Chances are that money is tight in your community. Maybe the recession has led to layoffs and other cuts in your schools. But we're pretty sure things are not as bad in your schools as they are where we live.
Every September for the last 40 years, kids in southeastern Michigan have returned to slowly failing school systems. In 2009, only 3 percent of Detroit's fourth-grade students rated proficient in math on the U.S. Department of Education's National Assessment of Educational Progress; Detroit scored lower than any school district in the history of the exam. As few as one in three students graduate from high school, and even those who do face bleak prospects. And, judging from ACT scores, few high-school students are ready for college in reading (11 percent) or math (2 percent).
We wouldn't blame you for looking at this bleak picture and feeling hopeless. But Detroit has another story to tell as well. Over the last three years, the city has created pockets of hope for children and their parents.
In 2008, United Way of Southeastern Michigan pulled together the school districts, city leaders and philanthropic community. With the Skillman Foundation, the coalition raised $5 million to begin to turn around southeastern Michigan's 30 worst-performing schools—known as "dropout factories."
We describe our goal as "80-80-80"—80 percent of students pass their classes; 80 percent attend class each day; and 80 percent stay in school and graduate.
We funded five schools the first year and today can point to early signals of success.
One such signal is dramatic improvements in attendance, often seen as an early indicator that a school is turning around. At one of our first schools, Detroit's Cody Academy of Public Leadership, an unprecedented 85-plus percent of students came to school every day.
School culture is also changing. Schools that were seeing two or three fights per day two years ago now have two to three fights per year. Kids have gone from wanting to see themselves as the toughest student to wanting to become college-ready.
But maybe the most telling is that parents across the city are trying to get their kids into Cody Academy or one of the other turnaround schools.
How are we accomplishing these changes—at a modest additional cost (about $500) per student? We view our approach as a "third way" in public education—neither traditional schools nor charter schools.
Come visit and you will first notice the small size of the turnaround schools, each with no more than 450 students. But the real paradigm shift is the mentoring and counseling built into the curriculum.
Teachers are committed to instruction as well as advising and supporting students on personal and social issues. The plan also requires finding great principals, giving them significant authority and bringing them into a network of shared beliefs, plans and values. And equally important is what we have done to ensure that key stakeholders at the district and community levels embrace a willingness to change.

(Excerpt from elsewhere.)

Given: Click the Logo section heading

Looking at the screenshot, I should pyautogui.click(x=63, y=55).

Early on we started with a good plan—adopted from Mass Insight—that was also easy to communicate. We pitched it to the governor, regional chambers of commerce, churches and schools. We built broad support for the dramatic changes we knew we needed to make.
Eventually, as the schools were being closed down and reopened, it became crucial to engage three groups in particular: parents, school-district and civic leaders, and the broader community.

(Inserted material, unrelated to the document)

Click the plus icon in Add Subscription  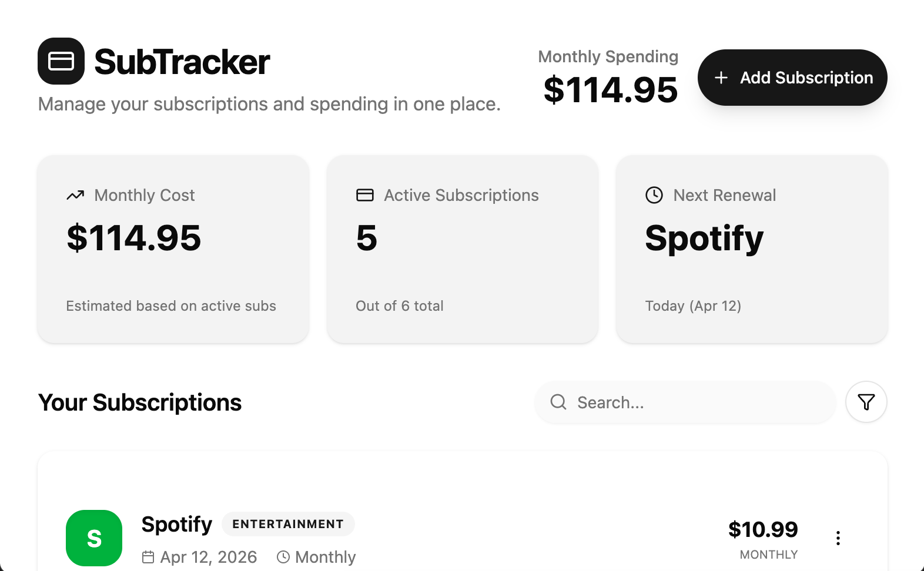(x=721, y=78)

Parents: When they learned of the turnaround plan, many parents feared that the new schools would not accept their children or that important decisions would happen behind closed doors without their input. We allayed those fears, and by the end of year one parents were seeing how their children were progressing. They became our biggest champions and our most effective voices.
School-district and civic leaders: Another hurdle was a widely shared sense of hopelessness and apprehension. All but a few of the foundations we approached said, "Great plan—but it is never going to work." And when the school district's central office saw the early success in our turnaround schools, administrators there started impugning the progress. Some made excuses for why they themselves had not succeeded.
But as with the parents, results have become our most convincing argument. GM North America made a $27 million investment when it saw the steep drop in absenteeism. And eventually naysayers lost their voice because their legitimacy is based on the voice of parents, who were now aligned behind the schools.
The broader community: Partnerships with local business and civic organizations provide crucial resources such as new technology, college tours and internships. Each school also partners with an outside organization experienced in running high-performing schools.
In addition to resources, keeping the community actively engaged in school reform is key to sustaining the political will needed to maintain progress over time. One example is the schools' Champions Councils. Parents, community members and civic leaders meet monthly to hear from students and teachers and to review school data. Between meetings, they act on priority-issue areas such as student safety.
Detroit knows that when things appear bleakest, often the greatest commitment and riskiest changes are the way forward.
For example, to fulfill its commitment as nonprofit partner to Cody Academy, United Way of Southeastern Michigan has broken with 100-plus years of tradition and now puts its funds into schools rather than specific services. Principals decide what services are needed.
And this spring our regional turnaround coalition committed to a second cohort of turnaround schools. As the 2011-12 school year begins, we have 17 new schools on the turnaround plan, all aiming for an 80 percent graduation rate for 12,000 students in southeastern Michigan. We believe we'll make it.